I watch none of them. I'll search the interweb for headlines, then pull from some left and some right news sites. I figure that way I might at least get more of the info to draw my own conclusions. MSM just plain sucks...
I do listen to a few radio programs, but they are getting the same way. No real journalism left in the world.

Sent from my SM-G892A using Tapatalk


----------



## Camel923 (Aug 13, 2014)

Wasn’t Cronkite the numb nutted d bag that called Vietnam unwinable when the Tet offensive started? The one that virtually destroyed the Viet Cong?

I believe you did not notice the bias because you had limited choice of whom you listened too. I do not think in the history of this great republic that citizens ever got the unvarnished truth consistently from any news outlet bar none. Go back and look at the wild stories published before the Civil war or at the time of the founders.

The election between Adams and Jeffferson was the dirtiest ever. Adams supporters had papers print that Jefferson had a French mistress. Jefferson papers countered (especially in PA) that Adams had a pregnant German mistress he turned out. The resulting anger of the German population in PA cost Adams PA in the electoral college and the election. My point is none of the above reported as fact was true. Yet it was the news.

It has always been about propaganda, money and entertainment of an audience to keep their attention.


----------



## Robie (Jun 2, 2016)

> I miss Water Cronkite.


Really?

https://www.aim.org/aim-column/the-terrible-truth-about-walter-cronkite/


----------



## A Watchman (Sep 14, 2015)

FOX isn't winning anything. The conservative network has the most viewers simply because an overwhelmingly number of the liberal dimwits don't watch cable delivered news. They get their daily dose of propaganda from Facebook.

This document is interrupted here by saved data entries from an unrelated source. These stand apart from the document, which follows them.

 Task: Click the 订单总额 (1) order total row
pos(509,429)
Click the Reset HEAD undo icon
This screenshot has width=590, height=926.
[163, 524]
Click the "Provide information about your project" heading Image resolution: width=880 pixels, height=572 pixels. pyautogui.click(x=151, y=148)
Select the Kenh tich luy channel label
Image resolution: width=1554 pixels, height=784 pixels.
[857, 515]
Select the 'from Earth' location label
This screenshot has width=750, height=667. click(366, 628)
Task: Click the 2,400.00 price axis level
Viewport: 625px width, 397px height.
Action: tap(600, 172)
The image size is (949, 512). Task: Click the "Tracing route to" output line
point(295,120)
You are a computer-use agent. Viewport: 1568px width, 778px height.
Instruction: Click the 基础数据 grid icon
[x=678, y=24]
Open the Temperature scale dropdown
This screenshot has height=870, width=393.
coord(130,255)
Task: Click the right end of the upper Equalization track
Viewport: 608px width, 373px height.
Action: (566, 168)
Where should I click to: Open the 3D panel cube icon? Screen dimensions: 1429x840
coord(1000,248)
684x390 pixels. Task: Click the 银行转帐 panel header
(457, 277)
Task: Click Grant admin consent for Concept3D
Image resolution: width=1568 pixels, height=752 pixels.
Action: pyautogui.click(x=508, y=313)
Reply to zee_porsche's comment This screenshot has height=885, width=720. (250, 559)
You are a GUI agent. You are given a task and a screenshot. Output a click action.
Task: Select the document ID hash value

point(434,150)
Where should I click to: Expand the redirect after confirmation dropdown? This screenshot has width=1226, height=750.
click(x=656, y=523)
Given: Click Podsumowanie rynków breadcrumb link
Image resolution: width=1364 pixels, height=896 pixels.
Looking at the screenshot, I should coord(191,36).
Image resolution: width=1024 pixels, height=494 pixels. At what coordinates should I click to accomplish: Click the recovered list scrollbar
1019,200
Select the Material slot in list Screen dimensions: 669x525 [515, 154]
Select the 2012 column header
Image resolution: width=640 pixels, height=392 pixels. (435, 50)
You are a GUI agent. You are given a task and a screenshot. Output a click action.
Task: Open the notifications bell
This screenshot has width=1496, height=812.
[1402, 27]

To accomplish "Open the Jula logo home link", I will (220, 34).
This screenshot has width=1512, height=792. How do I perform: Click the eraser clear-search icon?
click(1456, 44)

What does that mean? Facebook is winning.


----------



## soyer38301 (Jul 27, 2017)

A Watchman said:


> FOX isn't winning anything. The conservative network has the most viewers simply because an overwhelmingly number of the liberal dimwits don't watch cable delivered news. They get their daily dose of propaganda from Facebook.
> 
> What does that mean? Facebook is winning.


It means idiocracy is winning unfortunately...

Sent from my SM-G892A using Tapatalk


----------



## Redneck (Oct 6, 2016)

Camel923 said:


> Wasn't Cronkite the numb nutted d bag that called Vietnam unwinable when the Tet offensive started?


You saying he was wrong? Did I miss something? Did we win that war?

Be like me saying our war against the Taliban is unwinnable. Sure we can win most every battle but that doesn't mean you win the war.


----------



## Redneck (Oct 6, 2016)

Robie said:


> Really?


Yes, really. I didn't say he was God or perfect... but he was a journalist. You old enough to have watched the news back then?


----------



## Robie (Jun 2, 2016)

Cronkite was considered the first "newsman" to go opinion on live TV.

After his broadcast, he took a few moments to tell the American people...all was lost.

It's not so much he was wrong...it's that he opened the floodgates for other "reporters" to start giving personal opinions with the "news".


----------



## Robie (Jun 2, 2016)

******* said:


> Yes, really. I didn't say he was God or perfect... but he was a journalist. You old enough to have watched the news back then?


63...Cronkite...Huntley/Brinkley....John Chancellor....Roger Mudd...Frank McGee.....

Listened to all of them.


----------



## soyer38301 (Jul 27, 2017)

Robie said:


> Cronkite was considered the first "newsman" to go opinion on live TV.
> 
> After his broadcast, he took a few moments to tell the American people...all was lost.
> 
> It's not so much he was wrong...it's that he opened the floodgates for other "reporters" to start giving personal opinions with the "news".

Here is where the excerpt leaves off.